Arbogast v. State, 71--1373
Decision Date | 13 June 1972 |
Docket Number | No. 71--1373,71--1373 |
Citation | 266 So.2d 161 |
Parties | Walter L. ARBOGAST, Appellant, v. The STATE of Florida, Appellee. |
Court | Florida District Court of Appeals |
Phillip A. Hubbart, Public Defender, and Bennett H. Brummer, Asst. Public Defender, for appellant.
Robert L. Shevin, Atty. Gen., and J. Robert Olian, Asst. Atty. Gen., for appellee.
Before CHARLES CARROLL, HENDRY and HAVERFIELD, JJ.
The appellant was charged and tried before a jury which convicted him of possession of a stolen motor vehicle and resisting an arrest without violence. He has appealed, but of the points presented only one merits discussion as the evidence was ample to sustain the conviction. That point concerns the trial court's requiring a witness to stand and face the jury while testifying.
'It is ordinarily for the judge presiding at the trial to determine, in his discretion, whether acts or conduct of a party, a witness, a court attendant, or other person is of such a nature as to preclude the proper and impartial consideration of the case by a jury.' 88 C.J.S., Trial § 52, p. 139.
The court below broke away from a long-recognized practice in Florida courts--other than municipal courts--of having the witness sit in a chair while testifying.
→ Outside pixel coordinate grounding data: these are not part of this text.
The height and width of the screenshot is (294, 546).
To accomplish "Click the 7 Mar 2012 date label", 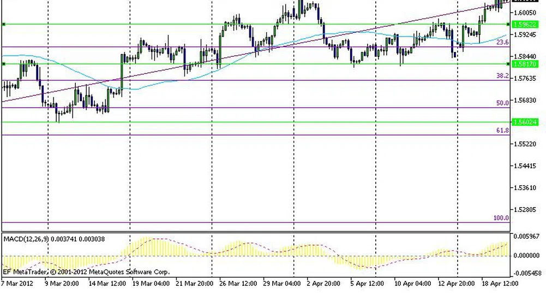I will 18,284.
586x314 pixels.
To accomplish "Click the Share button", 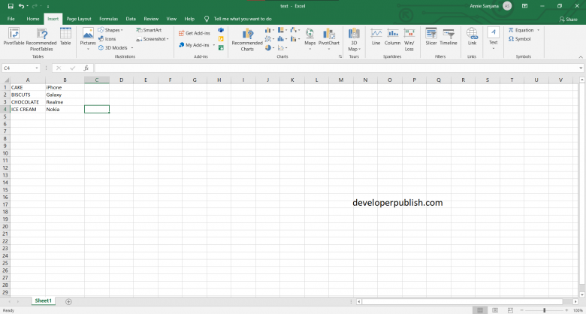I will pyautogui.click(x=569, y=19).
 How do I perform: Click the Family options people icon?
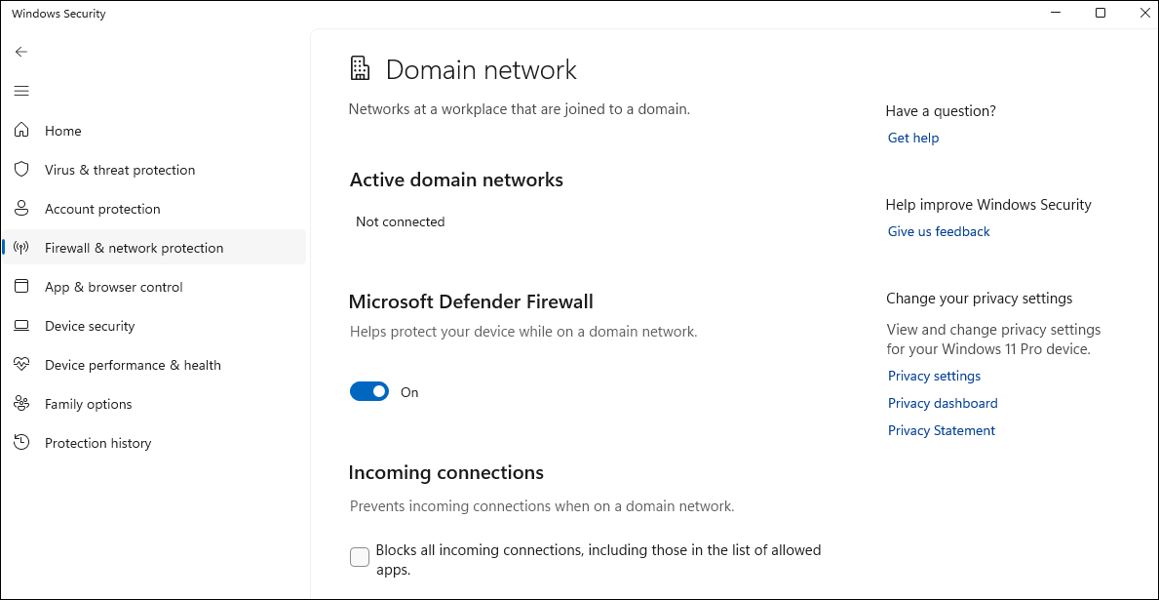pos(21,403)
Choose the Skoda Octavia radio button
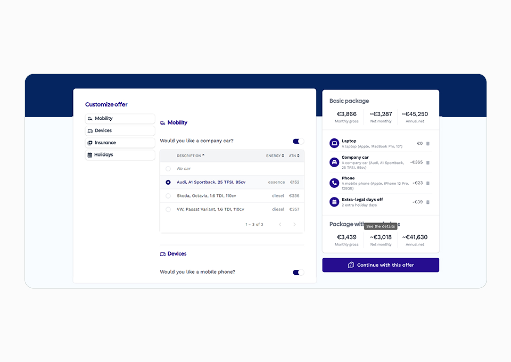Image resolution: width=511 pixels, height=362 pixels. 168,196
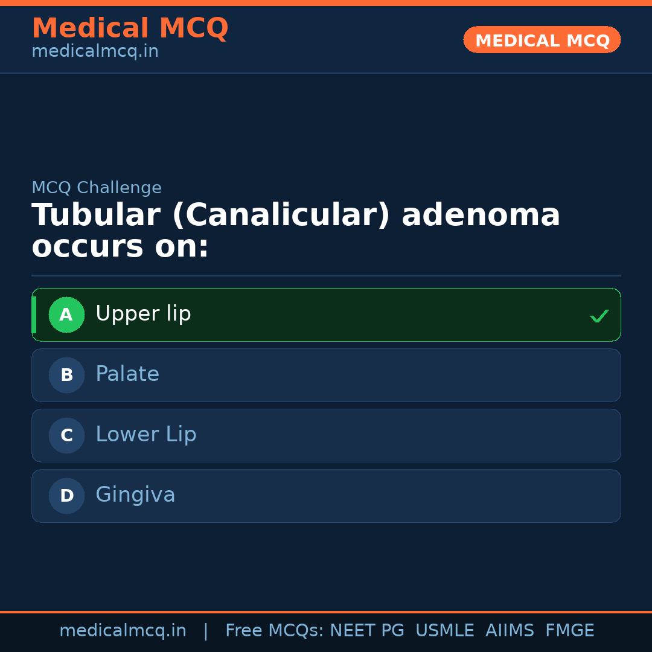Image resolution: width=652 pixels, height=652 pixels.
Task: Select answer option Palate
Action: tap(326, 375)
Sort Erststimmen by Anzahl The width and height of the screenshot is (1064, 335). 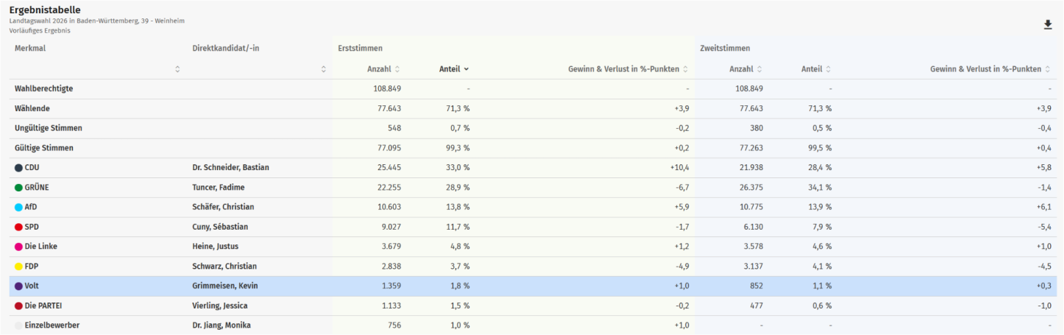click(397, 69)
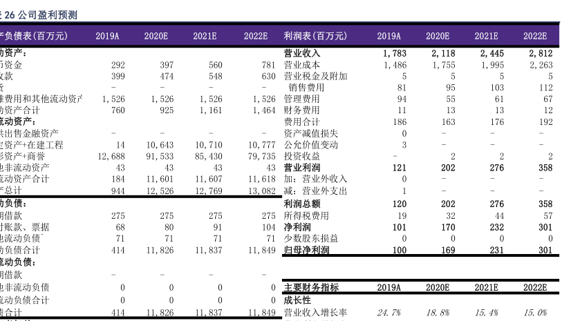Select the 营业收入 row label
This screenshot has height=321, width=562.
pos(302,53)
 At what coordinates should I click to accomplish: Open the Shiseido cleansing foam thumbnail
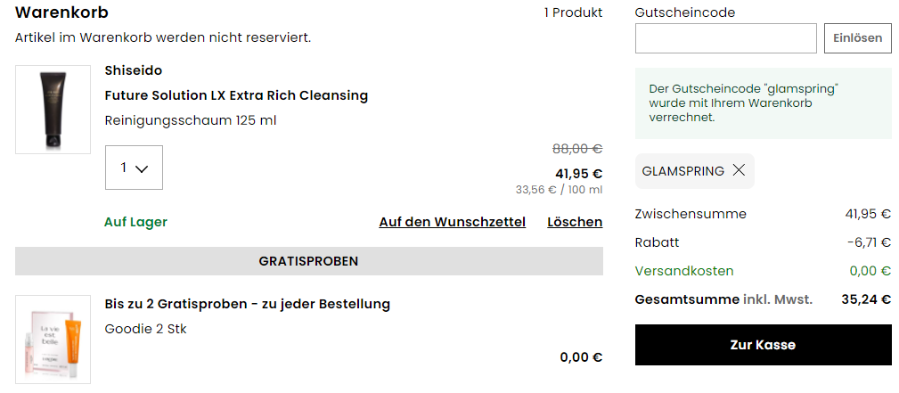pyautogui.click(x=53, y=110)
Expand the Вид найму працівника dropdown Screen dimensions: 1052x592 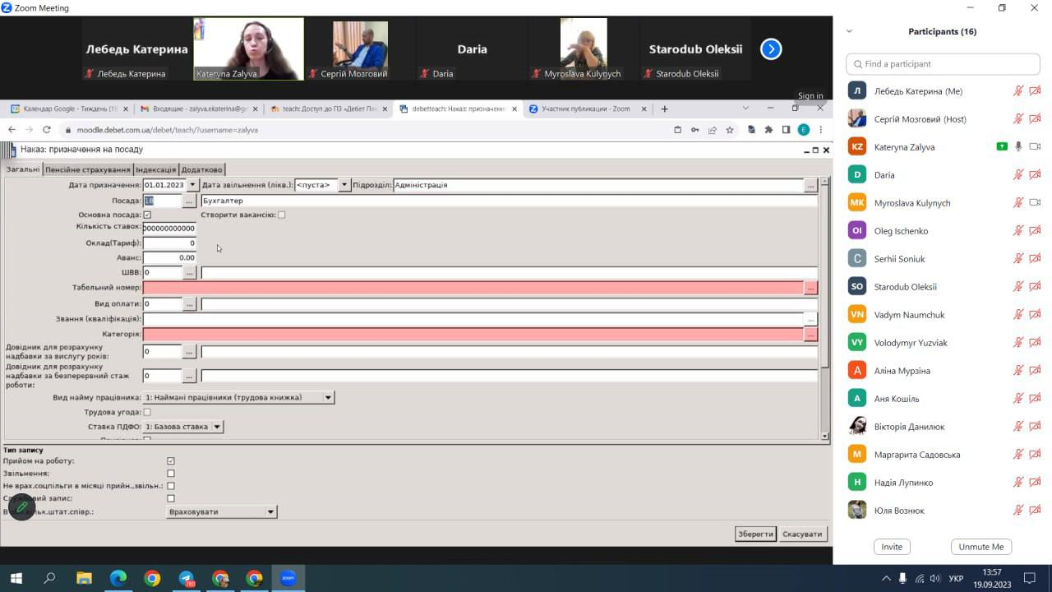(327, 398)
The practice employed below of requiring a witness to stand and face the jury while testifying carries an unnecessary potential for prejudice. Usually a witness is not tired when first called on direct examination; so standing to testify should create no problem. However, in the event that the witness should be required to stand for direct examination longer than a few minutes that person would be likely to become tired and at a disadvantage by the time he is turned over for cross-examination.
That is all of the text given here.